Calculating Vebo on a high side switch with NPN+PNP: 5v->12v

(See attached circuit diagram)

I am building a high-side switch using an NPN and PNP transistor. I will be driving a 12v load from an arduino 5v output pin. I am unsure of how to calculate the Vebo the NPN, Q1, and the PNP, Q2, will be exposed to in this circuit.

For Q2:
If I am understanding Vebo correctly I think the Vebo I need for Q2, the PNP, is 12v since the emitter is connected to +12v and the base is connected to GND at its base.

For Q1:
If I am understanding this correctly the Vebo at Q1 is 0, since GND is on the emitter and the potential on the base is 0v when the output pin of the arduino is LOW.

The problem:
Most BJT PNP transistors I find have a Vebo well below 12v, usually in the neighborhood of 5v, which makes me think they can't be used to drive more than a 10v load using a 5v base, but that just doesn't seem correct.

My questions:

1. Do I understand correctly how to calculate Vebo in a circuit?
2. If so, how is one to drive a load 6, 7, or even more volts above their base voltage using BJT's?

You don't understand what this parameter means in the data sheet. It is the voltage on the actual base. When the transistor is on it will be 0.7V because of the transistor action. The resistors prevent any further voltage increase as they drop the excess voltage. You are going to have to worry about the base current much more than the base voltage.

I would do this:

1. Find/measure the load current. Q2 drops ~0.5volt across EC when saturated, so the load gets ~11.5volt with a BJT.

2. Calculate R2/base current for Q2 (Q2 drops ~0.7volt across EB, and Q1 drops ~0.5volt across CE, so calculate for 10.8volt).
   Base current must be ~1/10 for big loads and big/old power transistors.
   But can be ~1/20 for small loads and small transistors.
   Saturation is important here to keep Q2 temp down.

3. Calculate R1 for 1/20 to 1/40 of Q2 base current (Q1 drops ~0.7volt across BE, so calculate for 4.3volt).

4. Use a 10k 'bleed' resistor for R3.

Post a diagram with parts values, so we can check.
Leo..

Hi

Vebo is Base Emitter Open Collector Breakdown Voltage.

Emitter voltage wrt Base, open Collector

Not the forward conducting voltage
Vebo is not calculated but stated as a parameter.
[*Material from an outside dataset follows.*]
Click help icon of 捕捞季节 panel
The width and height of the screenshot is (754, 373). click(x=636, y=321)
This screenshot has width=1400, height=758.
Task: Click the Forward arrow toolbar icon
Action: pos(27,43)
Vceo is Collector voltage wrt Emitter, open Base
Vcbo is Collector voltage wrt Base, open Emitter

But I would think the OP means the forward bias voltage, ie 0.6 or 0.7, depending on what University of Life you went to.

Tom...

ie 0.6 or 0.7, depending on what University of Life you went to.

Or 0.3V if you were brought up on germanium.

1. Do I understand correctly how to calculate Vebo in a circuit?

In the circuit you posted, the base-emitter junctions will never be reverse biased, so you don't have to worry about the Vebo parameter.

In circuits where the emitter-base junction can be reverse biased its very important, as its
v. easy to fry the whole device if you breakdown the emitter-base junction.

However most circuits you'll see (especially switching circuits), this isn't an issue (except for
very high current switching where emitter stray inductance can lead to reverse Vbe).